Items listed in a dataset
* * * * * * * * *

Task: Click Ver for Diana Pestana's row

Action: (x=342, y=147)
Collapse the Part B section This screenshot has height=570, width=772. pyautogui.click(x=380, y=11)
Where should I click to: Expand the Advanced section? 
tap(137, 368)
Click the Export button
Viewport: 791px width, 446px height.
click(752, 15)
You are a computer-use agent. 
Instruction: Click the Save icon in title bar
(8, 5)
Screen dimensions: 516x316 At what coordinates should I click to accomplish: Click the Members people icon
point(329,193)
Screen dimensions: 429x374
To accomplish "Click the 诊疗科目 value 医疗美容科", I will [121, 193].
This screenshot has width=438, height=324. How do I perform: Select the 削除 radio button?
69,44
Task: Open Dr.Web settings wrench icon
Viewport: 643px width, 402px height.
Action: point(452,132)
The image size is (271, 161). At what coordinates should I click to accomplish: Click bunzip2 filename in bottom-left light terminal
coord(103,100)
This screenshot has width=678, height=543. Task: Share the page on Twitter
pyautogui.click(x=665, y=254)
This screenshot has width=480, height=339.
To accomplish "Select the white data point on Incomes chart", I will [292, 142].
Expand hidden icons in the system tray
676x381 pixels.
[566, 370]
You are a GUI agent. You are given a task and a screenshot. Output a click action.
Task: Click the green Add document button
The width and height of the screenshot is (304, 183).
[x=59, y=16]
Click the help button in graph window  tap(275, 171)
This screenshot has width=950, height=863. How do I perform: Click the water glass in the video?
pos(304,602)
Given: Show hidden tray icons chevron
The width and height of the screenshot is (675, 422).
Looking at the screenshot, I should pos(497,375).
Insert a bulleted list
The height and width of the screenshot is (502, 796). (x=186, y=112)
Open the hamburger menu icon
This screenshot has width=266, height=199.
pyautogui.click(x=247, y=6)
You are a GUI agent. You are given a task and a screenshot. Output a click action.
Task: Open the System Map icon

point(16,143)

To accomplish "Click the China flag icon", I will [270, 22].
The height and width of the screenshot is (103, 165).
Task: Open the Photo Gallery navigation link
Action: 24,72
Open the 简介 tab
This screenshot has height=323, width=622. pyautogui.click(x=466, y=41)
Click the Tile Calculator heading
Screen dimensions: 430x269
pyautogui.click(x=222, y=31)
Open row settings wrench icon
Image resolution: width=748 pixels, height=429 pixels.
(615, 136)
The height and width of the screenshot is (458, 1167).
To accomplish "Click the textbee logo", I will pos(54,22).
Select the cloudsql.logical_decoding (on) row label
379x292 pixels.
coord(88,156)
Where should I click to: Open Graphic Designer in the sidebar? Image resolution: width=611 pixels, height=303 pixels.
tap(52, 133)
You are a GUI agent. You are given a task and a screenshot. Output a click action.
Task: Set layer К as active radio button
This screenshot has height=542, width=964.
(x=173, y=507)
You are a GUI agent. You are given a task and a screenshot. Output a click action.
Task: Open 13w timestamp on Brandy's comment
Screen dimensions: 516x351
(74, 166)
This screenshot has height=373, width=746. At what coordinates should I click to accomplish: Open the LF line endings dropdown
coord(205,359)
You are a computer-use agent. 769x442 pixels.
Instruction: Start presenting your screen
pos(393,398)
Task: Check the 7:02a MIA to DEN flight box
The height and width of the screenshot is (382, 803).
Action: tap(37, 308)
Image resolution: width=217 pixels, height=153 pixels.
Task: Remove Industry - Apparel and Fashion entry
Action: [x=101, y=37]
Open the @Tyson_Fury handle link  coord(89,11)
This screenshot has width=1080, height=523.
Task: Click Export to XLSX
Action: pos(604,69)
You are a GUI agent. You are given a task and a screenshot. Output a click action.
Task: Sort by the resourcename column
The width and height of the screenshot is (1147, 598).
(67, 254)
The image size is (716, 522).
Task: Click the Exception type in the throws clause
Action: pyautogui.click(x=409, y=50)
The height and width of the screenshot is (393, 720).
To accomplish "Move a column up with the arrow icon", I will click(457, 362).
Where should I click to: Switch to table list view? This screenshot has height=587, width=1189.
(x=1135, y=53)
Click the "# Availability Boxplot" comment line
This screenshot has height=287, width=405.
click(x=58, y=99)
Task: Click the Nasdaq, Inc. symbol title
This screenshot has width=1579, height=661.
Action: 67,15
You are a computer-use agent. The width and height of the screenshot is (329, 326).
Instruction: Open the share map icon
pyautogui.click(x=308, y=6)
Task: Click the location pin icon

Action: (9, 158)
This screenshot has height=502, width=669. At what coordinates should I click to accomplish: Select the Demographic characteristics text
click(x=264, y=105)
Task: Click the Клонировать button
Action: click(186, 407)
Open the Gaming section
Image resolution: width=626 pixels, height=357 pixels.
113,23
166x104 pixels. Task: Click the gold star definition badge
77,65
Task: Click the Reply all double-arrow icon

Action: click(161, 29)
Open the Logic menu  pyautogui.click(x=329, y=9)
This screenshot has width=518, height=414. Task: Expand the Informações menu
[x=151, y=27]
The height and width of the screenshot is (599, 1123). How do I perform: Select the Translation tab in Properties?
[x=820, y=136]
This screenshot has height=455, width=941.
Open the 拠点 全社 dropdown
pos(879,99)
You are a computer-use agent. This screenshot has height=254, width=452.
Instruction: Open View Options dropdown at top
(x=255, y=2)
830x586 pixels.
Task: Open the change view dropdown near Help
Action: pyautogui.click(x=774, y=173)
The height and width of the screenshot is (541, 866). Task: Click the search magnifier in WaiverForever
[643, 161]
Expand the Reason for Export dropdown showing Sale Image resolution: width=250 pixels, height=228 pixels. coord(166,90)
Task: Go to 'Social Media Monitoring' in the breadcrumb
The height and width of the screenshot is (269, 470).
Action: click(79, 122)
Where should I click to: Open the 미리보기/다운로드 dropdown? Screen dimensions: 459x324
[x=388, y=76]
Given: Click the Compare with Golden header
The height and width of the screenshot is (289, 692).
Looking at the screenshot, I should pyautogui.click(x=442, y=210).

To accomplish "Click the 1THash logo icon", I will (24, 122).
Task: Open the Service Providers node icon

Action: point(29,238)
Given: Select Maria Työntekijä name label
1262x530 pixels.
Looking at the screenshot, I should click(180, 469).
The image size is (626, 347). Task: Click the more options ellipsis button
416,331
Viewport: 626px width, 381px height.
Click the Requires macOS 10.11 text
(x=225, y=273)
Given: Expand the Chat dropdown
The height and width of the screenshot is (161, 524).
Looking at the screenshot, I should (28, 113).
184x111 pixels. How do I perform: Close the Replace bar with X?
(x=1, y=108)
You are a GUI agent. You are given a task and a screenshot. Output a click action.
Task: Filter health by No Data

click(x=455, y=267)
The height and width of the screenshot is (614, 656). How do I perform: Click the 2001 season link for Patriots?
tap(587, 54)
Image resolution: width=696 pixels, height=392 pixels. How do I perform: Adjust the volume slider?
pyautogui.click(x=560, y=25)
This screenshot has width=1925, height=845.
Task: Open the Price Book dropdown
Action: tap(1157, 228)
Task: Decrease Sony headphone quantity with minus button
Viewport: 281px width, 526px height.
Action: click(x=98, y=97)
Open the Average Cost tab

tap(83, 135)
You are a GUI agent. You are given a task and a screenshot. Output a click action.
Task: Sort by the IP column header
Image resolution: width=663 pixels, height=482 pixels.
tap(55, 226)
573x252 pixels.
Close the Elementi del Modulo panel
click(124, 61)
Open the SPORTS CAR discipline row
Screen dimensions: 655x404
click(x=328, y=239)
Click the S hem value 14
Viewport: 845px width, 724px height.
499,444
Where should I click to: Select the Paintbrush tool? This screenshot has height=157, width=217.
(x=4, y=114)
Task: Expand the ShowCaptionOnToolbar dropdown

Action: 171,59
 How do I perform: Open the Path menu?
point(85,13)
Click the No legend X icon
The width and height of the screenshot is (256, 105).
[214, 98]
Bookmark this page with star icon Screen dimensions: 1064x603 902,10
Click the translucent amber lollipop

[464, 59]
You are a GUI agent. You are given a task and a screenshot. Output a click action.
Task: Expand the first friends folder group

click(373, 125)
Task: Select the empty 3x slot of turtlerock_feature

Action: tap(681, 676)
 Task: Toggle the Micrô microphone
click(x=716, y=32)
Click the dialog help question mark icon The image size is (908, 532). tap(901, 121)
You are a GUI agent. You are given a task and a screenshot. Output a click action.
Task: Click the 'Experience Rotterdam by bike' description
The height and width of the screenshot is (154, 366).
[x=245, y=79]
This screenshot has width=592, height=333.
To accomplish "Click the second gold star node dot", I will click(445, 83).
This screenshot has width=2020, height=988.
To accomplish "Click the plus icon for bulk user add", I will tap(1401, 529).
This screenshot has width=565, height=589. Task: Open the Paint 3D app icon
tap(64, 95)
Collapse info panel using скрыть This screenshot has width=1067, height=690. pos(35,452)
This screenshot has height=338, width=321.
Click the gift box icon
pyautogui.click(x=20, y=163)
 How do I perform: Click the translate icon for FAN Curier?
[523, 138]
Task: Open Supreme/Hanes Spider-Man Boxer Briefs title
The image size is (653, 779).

* * * * * * * * *

> TASK REQUIREMENTS: Print again the lines of the entries above that fall between the line holding "Task: Expand the first friends folder group" and the line holding "Click the dialog", inclusive, exactly as they stand.

> ANSWER:
Task: Expand the first friends folder group

click(373, 125)
Task: Select the empty 3x slot of turtlerock_feature

Action: tap(681, 676)
 Task: Toggle the Micrô microphone
click(x=716, y=32)
Click the dialog help question mark icon The image size is (908, 532). tap(901, 121)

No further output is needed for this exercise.